Attackers can also conduct brute-force attacks to find sensitive information such as encryption keys or account information. Recently, a botnet was credited for using a brute-force attack to steal eBay accounts.Distributed computing is effective in brute-force attacks since thousands or even millions of keys can be tried at the same time. This was the method distributed.net used to crack DES-IIIin 22 hours, where thousands of volunteers downloaded software from distributed.net that ran a client server program on their computers,which connected them to distributed.net’s key server. The key server assigned blocks of DES-III keys for each computer to test if it would decrypt the contest cipher text. Due to the large number of computers working concurrently, the solution was found in less than a day.
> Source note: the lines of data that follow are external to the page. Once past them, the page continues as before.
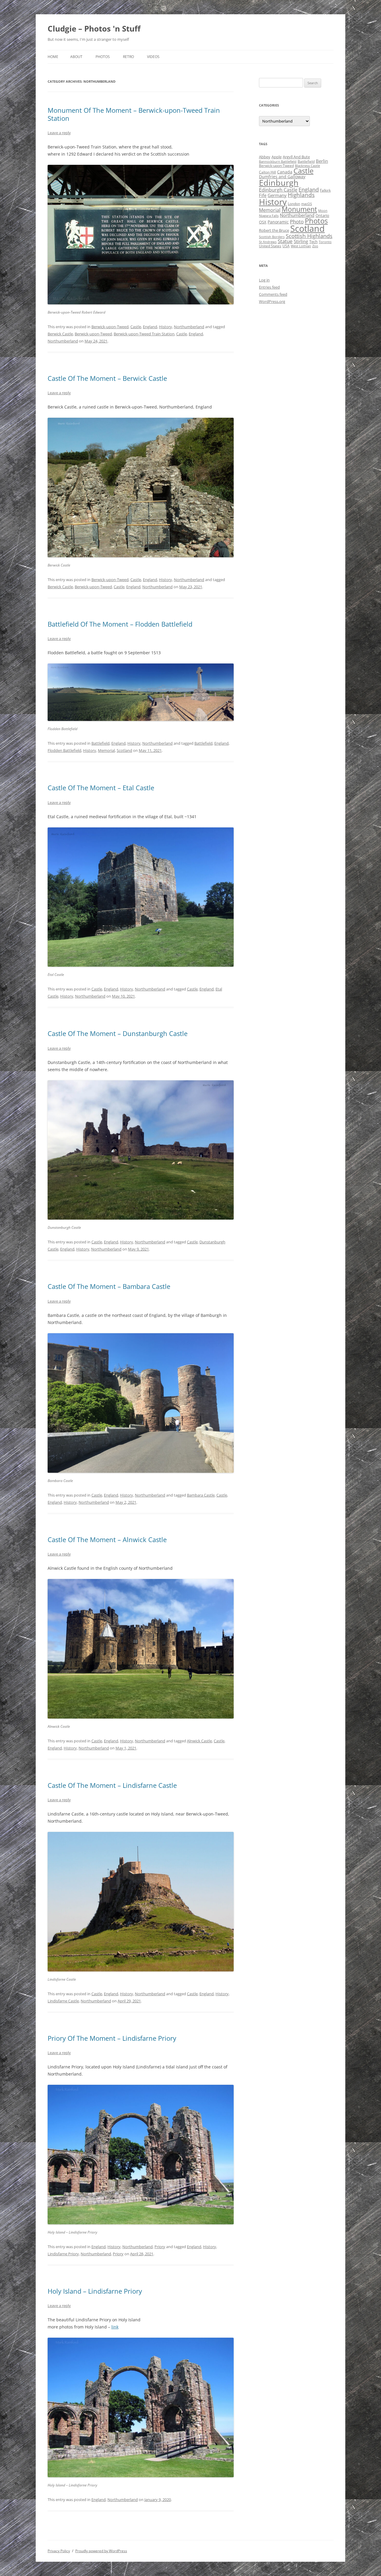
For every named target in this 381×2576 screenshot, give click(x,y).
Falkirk (325, 190)
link (114, 2327)
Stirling (301, 241)
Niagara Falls (269, 216)
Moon (322, 211)
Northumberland (189, 326)
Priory (159, 2246)
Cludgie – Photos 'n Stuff (94, 28)
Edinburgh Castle (278, 190)
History (165, 326)
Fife (262, 195)
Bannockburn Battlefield (277, 161)
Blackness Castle (307, 166)
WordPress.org (272, 301)
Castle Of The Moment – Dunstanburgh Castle (118, 1033)
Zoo (315, 246)
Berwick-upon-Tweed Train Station (144, 334)
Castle (135, 326)
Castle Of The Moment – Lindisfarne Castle (112, 1785)
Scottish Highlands (309, 236)
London (294, 203)
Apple (276, 156)
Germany (277, 195)
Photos (103, 56)
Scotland (124, 750)
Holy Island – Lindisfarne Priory (95, 2291)
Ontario (322, 215)
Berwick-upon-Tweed (110, 326)
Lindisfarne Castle (63, 2001)
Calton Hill (267, 172)
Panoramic (278, 222)
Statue (285, 241)
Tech (313, 241)
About (76, 56)
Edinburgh (279, 182)
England (150, 326)
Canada (284, 172)
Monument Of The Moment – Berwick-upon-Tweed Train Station (134, 114)
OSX (262, 222)
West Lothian (301, 246)
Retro (128, 56)
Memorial (106, 750)
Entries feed (269, 287)
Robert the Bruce (274, 230)
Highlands (301, 194)
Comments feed (273, 294)
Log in (264, 280)
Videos (153, 56)
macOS (306, 204)
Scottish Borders (272, 237)
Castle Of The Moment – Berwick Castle (107, 378)
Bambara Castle (201, 1495)
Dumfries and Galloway (282, 176)
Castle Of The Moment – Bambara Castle (109, 1286)
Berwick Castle (60, 334)
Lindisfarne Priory (63, 2253)
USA (286, 245)
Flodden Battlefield (64, 750)
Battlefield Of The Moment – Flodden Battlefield (120, 623)
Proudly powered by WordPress (101, 2550)
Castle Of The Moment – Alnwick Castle (107, 1539)
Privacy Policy (59, 2550)
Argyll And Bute (296, 156)
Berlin (322, 161)
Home (53, 56)
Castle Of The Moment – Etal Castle (101, 787)
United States (270, 245)
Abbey (264, 156)
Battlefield (100, 743)
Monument (299, 209)
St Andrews (268, 242)
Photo (297, 221)
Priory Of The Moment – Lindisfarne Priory (112, 2038)
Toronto (325, 242)
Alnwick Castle (199, 1741)
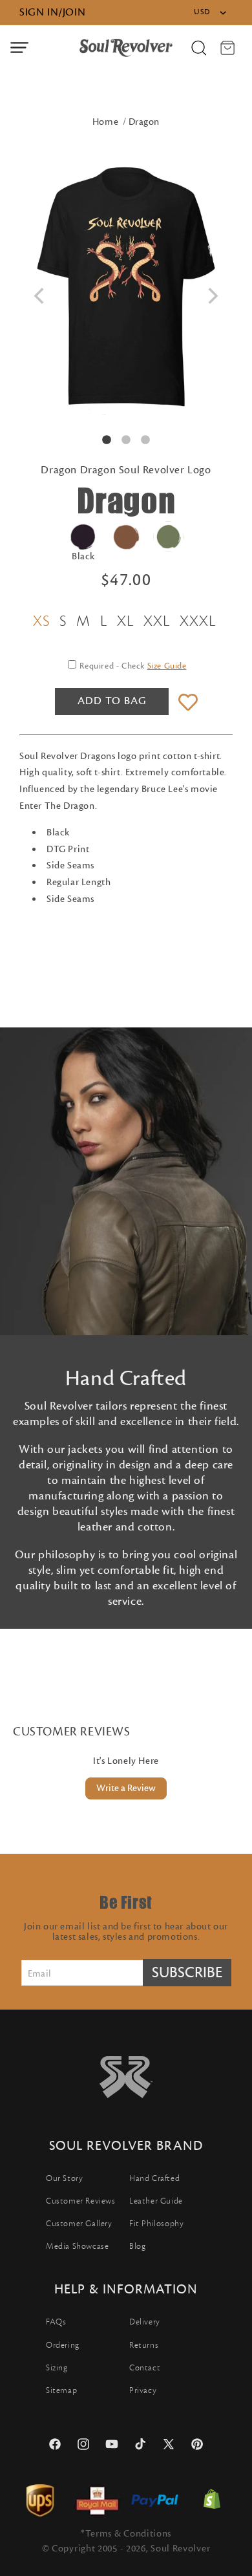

If an attacker wants to increase the size of their botnet, they can do it the old-fashioned way by hijacking. It is much easier to quickly expand by stealing than by building up. Since some bots may be part of more than one botnet, an attacker can use that bot to try to hijack other botnets. This may be more difficult these days than in recent years as turf wars have been reported and many herders have been “securing” their botnets.
Finally, an attacker can use their botnet to influence online voting. Since each bot in the network has a unique IP address, each vote is valid. Many universities are already using e-voting to conduct student elections and earlier this year, Estonia became the first country in the world to feature a national election with online voting.The United Kingdom, France, Holland and the United States have been conducting trails for online voting. With more and more countries interested in online voting, the potential threat of manipulation is great. On a lighter note, an attacker can place a bet on who will become the next American Idol and manipulate the voting to have their contestant win. Could you imagine the cultural fallout if Sanjaya won and all the little girls mimicked his hairstyle?
Now, if botnets could only pick winning lottery numbers.